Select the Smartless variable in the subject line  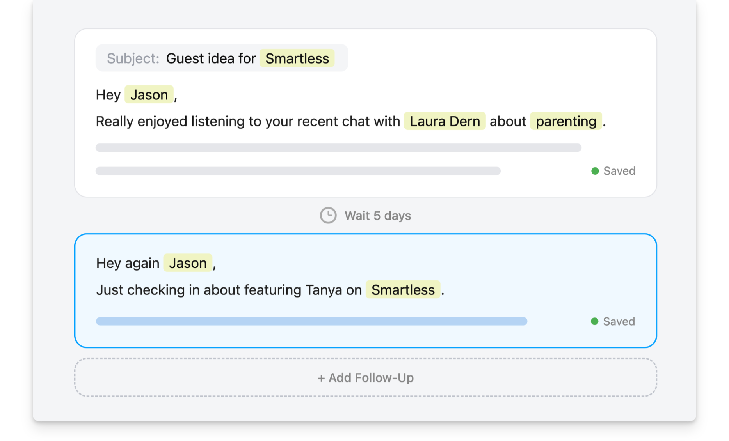[297, 58]
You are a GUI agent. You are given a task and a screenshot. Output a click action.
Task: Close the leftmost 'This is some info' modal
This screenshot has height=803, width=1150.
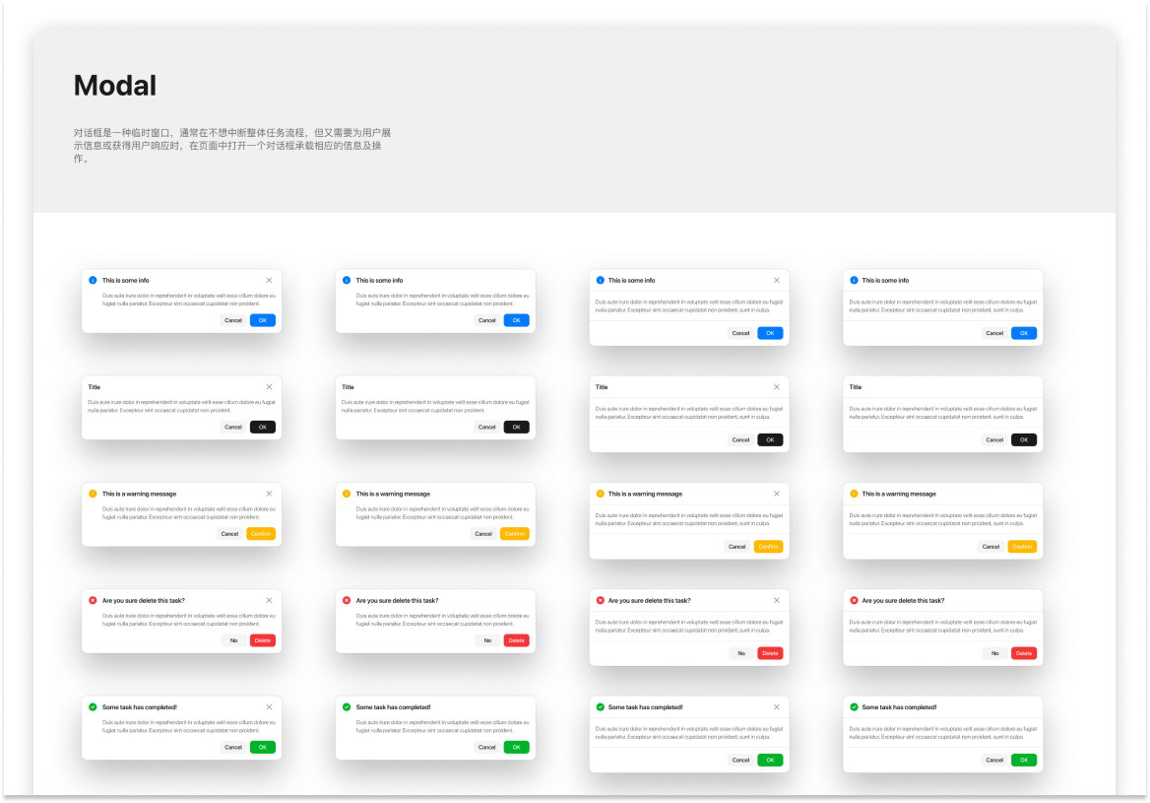click(x=269, y=281)
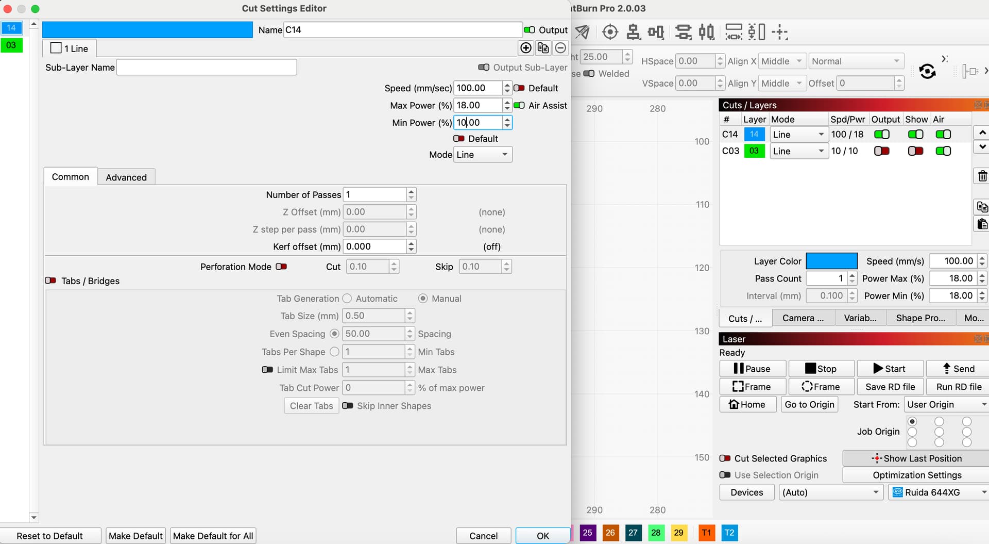
Task: Click the delete layer trash icon
Action: [982, 176]
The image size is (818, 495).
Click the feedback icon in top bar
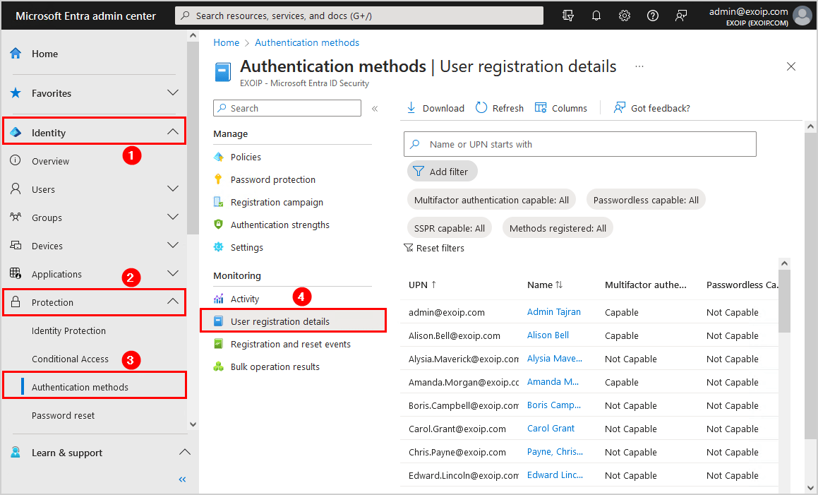(x=681, y=16)
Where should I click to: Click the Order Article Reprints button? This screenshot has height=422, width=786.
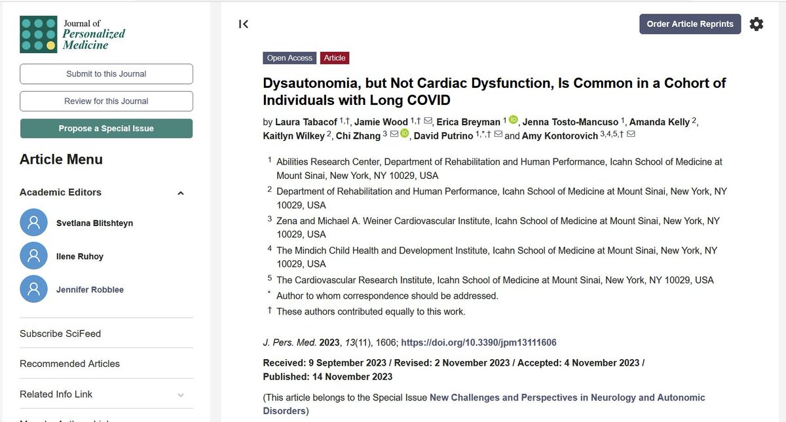click(690, 24)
+-------+
HOW TO COMPLETE THIS TASK:
Beginning with the line containing "You are a GUI" and ending with the line containing "Task: Close the", extract those lines exactly from the listing above, and only those.

EXERCISE ANSWER:
You are a GUI agent. You are given a task and a screenshot. Output a click action.
Task: Close the leftmost 'This is some info' modal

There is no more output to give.